Ethiopian Airlines isn't just any customer; it runs the largest 787 fleet in Africa. They're planning to use these 787-9 jets to stretch their wings even further from their hub in Addis Ababa, expanding their long-haul network and boosting cargo capacity. It's a vote of confidence in the Dreamliner and in the ongoing recovery of long-distance travel. For Boeing, it's a nice, steady piece of business that keeps the production line humming.
Delivery Numbers Show Some Muscle
Ahead of its big earnings report tomorrow, Boeing put out its delivery numbers for the first quarter, and they look pretty solid. The company delivered 143 commercial aircraft, up from 130 a year ago. On the defense side, they shipped out 30 units, up from 26, including workhorses like the AH-64 Apache and CH-47 Chinook helicopters.
This isn't just bean-counting. Higher deliveries generally mean more revenue recognition is on the way, and it suggests the operational gears are turning more smoothly. It's a good setup going into an earnings call where investors will be looking for signs of execution.
The Chart Tells a Story of Strength and Pause
Let's look at the technical picture, because sometimes the chart tells you what the headlines don't. Boeing's stock is in a clear longer-term uptrend—it's up over 41% in the last 12 months, which is nothing to sneeze at. But recently, it's hit a bit of a soft patch.
The stock is currently trading about 10.5% below its 20-day simple moving average and 2.4% below its 50-day average. That suggests some near-term weakness or consolidation. However, it's still holding above its 100-day average by about 2.9%, so the intermediate-term trend hasn't broken.

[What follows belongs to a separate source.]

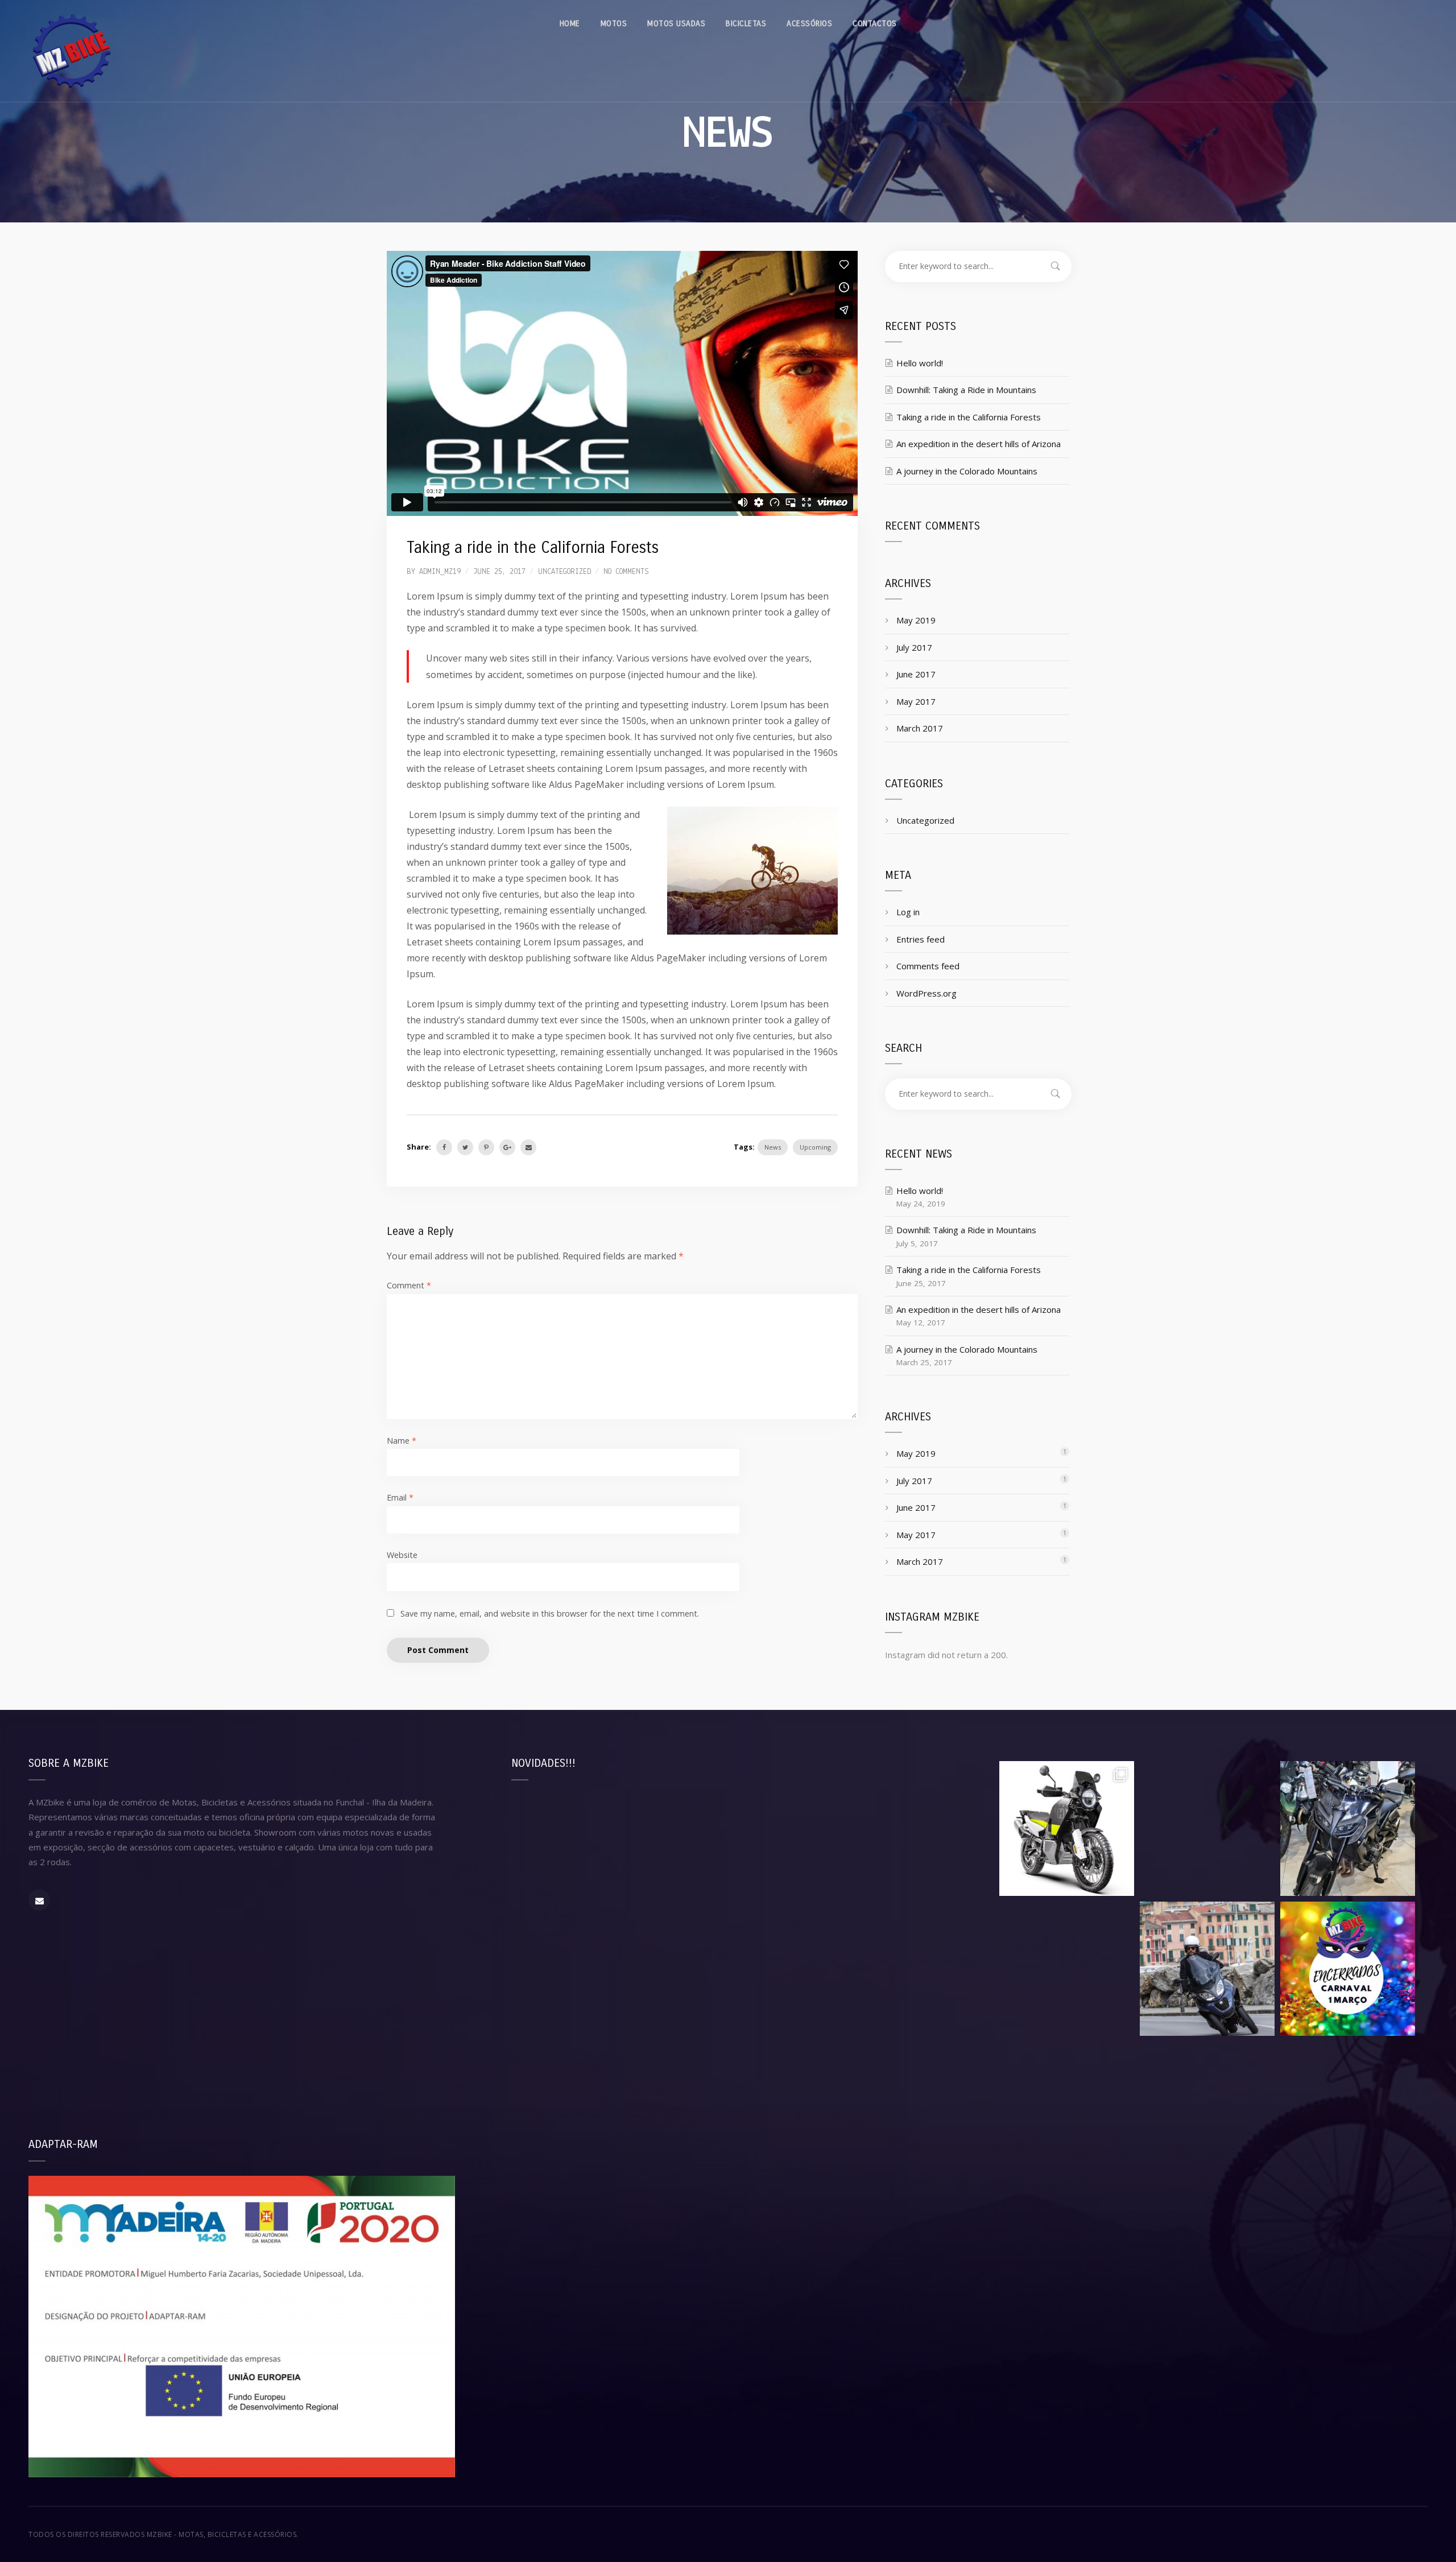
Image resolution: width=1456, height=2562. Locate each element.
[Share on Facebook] (444, 1147)
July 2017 (914, 647)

The Relative Strength Index (RSI) is sitting at 59.72, which is basically in neutral territory—not overbought, not oversold. Meanwhile, the MACD indicator is above its signal line, which technical traders often read as a sign of underlying bullish momentum.
So, where to from here? Traders are eyeing two key levels:
- Key Resistance: $230.00. This is a price where the stock might run into some selling pressure. It's a psychological and technical hurdle to watch.

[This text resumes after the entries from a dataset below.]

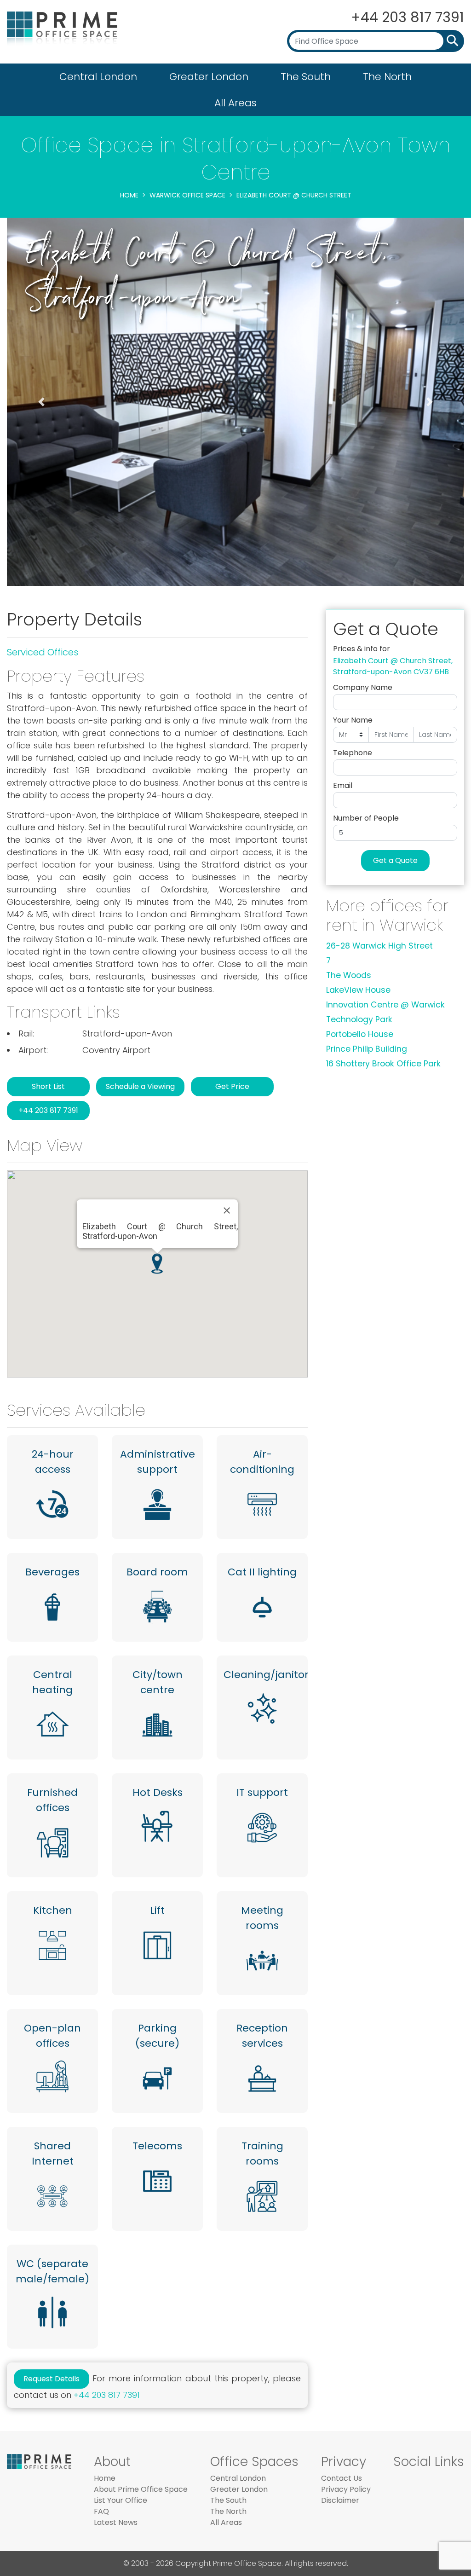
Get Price (232, 1086)
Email (342, 785)
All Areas (235, 103)
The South (306, 76)
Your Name (353, 720)
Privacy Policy (346, 2489)
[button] (41, 402)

- Key Support: $220.00. If the stock dips, this is the level where buyers might step back in to provide a floor.
It's a classic setup: strong longer-term trend, a short-term pause, and clear levels that could dictate the next move.
All Eyes on Earnings Tomorrow
The main event is tomorrow, April 22. Boeing is scheduled to report its first-quarter earnings. Here's what the Street is expecting:
- Earnings Per Share (EPS) Estimate: A loss of 75 cents. For context, that's a deeper loss than the 49-cent loss expected previously.
- Revenue Estimate: $21.96 billion. That's up significantly from $19.50 billion a year ago, highlighting the top-line growth story.
- Valuation: The stock trades at a price-to-earnings (P/E) ratio of about 90.8x. That's a premium valuation, meaning investors are paying up for future growth expectations, not current profits.
Despite the expected loss, analysts are still broadly positive. The consensus rating on the stock is a Buy, with an average price target of $246.92. Recent analyst actions show a mix of tweaks and initiations:
- Citigroup: Maintained a Buy rating but lowered its price target to $256.00 on April 2.
- Wells Fargo: Initiated coverage with an Overweight rating and a $250.00 price target on April 1.
- Tigress Financial: Issued a Buy rating and raised its price target to $290.00 on March 19.
So, the narrative is familiar for Boeing: near-term challenges (hence the expected loss), but a longer-term growth story that keeps analysts and many investors bullish. Tomorrow's report and, more importantly, the management commentary will give us the next chapter.
For now, the stock is catching a modest bid with the market, supported by a new order, decent delivery numbers, and a chart that's taken a breather but hasn't broken down. All systems are (mostly) go as we count down to earnings.